At 18:34 2002-04-07 +0000, [email protected] wrote:
>In some languages (and English slang dialects) the "double negative" in "I 
>ain't never goin' there again," is an emphatic, rather than a logical 
>reversal of one negative by the other. [...] So far as we know, Klingon 
>always adhere's to the logical string of negatives reversing each other 
>rather than emphasizing each other.

That inference seems specious.

I hasten to point out that modern standard English is quite rare among 
humanoid languages in having this "logical reversal" rule -- in fact, it's 
not even all that common among forms of English.  (Cf., for example, "He 
never yet no villainy ne said / In all his life, unto no manner wight", a 
few dozen lines into the prologue of /Canterbury Tales/.)


To the contrary, most languages are like this:

* If you have a "negative word" in the clause, you /have/ to put a negation 
on the verb.  Cf. French "Rien _n_'est la`." (Nothing is not there.)

* Or: without necessarily negating the verb, you get to use any number of 
"negative words", without entertaining this weird idea of them "cancelling 
out".  If Klingon works this way, it could lead to sentences like this:

   Officer:  'av!  DaHjaj yotlhDaq 'Iv Dalegh?
           guard!  today field-LOC who you.him-see?
                   (who do you see in the field today?)

   Guard:   pa'   wej     pagh vIlegh!
            there not.yet none I.him-see!
            I haven't seen anyone[/thing] there yet.

   Officer: wa'Hu' je?
            And yesterday?

   Guard:   pa'   not   pagh vIlegh!
            there never none I.him-see!
            I haven't ever seen anyone[/thing] there.

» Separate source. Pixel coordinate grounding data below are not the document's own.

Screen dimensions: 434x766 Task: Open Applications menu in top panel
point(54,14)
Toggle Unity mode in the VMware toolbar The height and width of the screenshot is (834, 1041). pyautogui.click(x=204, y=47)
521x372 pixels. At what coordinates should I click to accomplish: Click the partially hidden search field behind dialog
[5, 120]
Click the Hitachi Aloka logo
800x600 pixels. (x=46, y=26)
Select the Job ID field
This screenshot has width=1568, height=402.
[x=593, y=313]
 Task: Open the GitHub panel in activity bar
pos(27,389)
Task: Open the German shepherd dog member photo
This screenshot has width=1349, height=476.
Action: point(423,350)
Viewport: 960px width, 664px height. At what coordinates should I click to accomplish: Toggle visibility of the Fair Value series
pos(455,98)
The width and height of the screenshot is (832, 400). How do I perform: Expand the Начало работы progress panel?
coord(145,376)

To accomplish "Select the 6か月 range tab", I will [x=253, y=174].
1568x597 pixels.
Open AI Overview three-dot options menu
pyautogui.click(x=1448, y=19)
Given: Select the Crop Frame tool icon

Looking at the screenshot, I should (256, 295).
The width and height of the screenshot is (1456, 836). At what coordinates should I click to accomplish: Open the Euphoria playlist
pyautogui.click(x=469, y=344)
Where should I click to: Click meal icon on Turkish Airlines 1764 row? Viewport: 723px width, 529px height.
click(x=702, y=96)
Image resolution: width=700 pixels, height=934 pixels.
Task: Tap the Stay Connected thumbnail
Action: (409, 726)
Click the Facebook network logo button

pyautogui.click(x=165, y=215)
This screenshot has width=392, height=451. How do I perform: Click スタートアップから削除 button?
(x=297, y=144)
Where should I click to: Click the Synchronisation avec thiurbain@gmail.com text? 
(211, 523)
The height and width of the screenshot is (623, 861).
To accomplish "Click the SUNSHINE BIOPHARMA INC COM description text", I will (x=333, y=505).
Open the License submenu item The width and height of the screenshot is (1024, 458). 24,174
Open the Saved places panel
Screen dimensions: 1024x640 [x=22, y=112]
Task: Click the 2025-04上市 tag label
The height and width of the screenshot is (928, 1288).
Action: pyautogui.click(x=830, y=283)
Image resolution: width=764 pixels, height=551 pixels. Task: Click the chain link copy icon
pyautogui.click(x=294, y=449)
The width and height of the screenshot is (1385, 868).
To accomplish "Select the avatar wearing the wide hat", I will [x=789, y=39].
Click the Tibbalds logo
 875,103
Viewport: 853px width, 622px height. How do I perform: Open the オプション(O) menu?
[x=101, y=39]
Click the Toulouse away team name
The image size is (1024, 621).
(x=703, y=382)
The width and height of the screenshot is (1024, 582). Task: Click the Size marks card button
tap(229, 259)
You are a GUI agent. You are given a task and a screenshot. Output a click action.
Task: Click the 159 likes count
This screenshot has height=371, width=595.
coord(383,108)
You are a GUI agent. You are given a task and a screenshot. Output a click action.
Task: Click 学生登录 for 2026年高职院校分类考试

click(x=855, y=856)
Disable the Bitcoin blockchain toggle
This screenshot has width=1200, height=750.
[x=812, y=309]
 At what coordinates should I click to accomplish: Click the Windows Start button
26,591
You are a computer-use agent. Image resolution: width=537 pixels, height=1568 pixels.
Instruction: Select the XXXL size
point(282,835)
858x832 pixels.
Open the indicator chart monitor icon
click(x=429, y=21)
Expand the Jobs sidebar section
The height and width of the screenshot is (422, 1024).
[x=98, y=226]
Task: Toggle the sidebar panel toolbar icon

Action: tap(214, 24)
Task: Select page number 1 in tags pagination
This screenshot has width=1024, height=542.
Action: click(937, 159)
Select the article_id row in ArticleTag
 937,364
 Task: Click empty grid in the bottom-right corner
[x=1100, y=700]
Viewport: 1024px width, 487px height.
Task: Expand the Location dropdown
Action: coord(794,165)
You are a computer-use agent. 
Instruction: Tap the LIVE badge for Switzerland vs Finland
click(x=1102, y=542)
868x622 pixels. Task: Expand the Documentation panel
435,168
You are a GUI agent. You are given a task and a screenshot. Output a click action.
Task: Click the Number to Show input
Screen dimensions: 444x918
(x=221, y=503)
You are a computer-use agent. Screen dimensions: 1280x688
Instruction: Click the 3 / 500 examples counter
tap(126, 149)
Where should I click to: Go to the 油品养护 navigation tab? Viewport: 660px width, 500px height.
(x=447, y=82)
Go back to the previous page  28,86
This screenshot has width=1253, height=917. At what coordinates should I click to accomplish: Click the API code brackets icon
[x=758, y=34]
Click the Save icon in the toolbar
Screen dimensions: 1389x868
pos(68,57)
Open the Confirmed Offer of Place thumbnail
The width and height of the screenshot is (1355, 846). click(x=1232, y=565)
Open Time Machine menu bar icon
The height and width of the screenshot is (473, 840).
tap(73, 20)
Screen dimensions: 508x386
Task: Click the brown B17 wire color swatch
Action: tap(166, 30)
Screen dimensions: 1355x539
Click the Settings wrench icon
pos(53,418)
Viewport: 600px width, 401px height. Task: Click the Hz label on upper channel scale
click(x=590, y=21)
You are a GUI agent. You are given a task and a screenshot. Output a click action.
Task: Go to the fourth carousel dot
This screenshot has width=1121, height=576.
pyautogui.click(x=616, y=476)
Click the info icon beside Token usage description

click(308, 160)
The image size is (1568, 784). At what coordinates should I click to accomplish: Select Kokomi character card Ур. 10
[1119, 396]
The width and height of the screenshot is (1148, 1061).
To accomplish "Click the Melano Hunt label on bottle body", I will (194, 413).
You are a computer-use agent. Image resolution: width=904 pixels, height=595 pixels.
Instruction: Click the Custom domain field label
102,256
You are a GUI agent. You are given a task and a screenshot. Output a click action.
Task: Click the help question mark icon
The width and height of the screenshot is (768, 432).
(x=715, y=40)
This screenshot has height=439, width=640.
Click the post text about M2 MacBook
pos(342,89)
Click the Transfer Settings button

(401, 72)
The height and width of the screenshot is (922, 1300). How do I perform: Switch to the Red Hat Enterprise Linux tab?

In languages where you can have several negative words, you /can/ sometimes 
say "I saw no-one some-time" and get the same meaning as "I saw no-one 
no-time" (I never saw anyone), but it's my impression that the latter is 
typically more frequent. But a greatly complicating factor is whether the 
language in question has generally serviceable words for "some-time", 
"some-place", "some-one", etc. -- i.e., "non-negative" versions of the 
negative words.

Since Okrand and any even passably competent Federation linguist or 
polyglot would be aware that modern standard English's notion of "negatives 
cancelling" is a bizarre exception in humanoid languages, his apparent 
silence on this point in TKD should reasonably be taken as implicating that 
Klingon is nomal in being unlike English on this point.

That leaves open the question of whether Klingon requires (or even allows) 
negative words to negate the verb.  So note:
TKW p.201:
    Dal pagh jagh.  [No enemy is boring.]
    (not:  *{Dalbe' pagh jagh})
Similarly:
TKW p.80:  "not lay'Ha' tlhIngan." (and not *{not lay'Ha'be' tlhIngan.})
TKW p.46:  "not toj tlhInganpu'" (and not *{not tojbe' tlhInganpu'})

(Altho that doesn't specify whether you /can/ say *{Dalbe' pagh jagh} and 
get the meaning "No enemy is boring".)


Voragh qatlhob!  What does the canon corpus show on these points?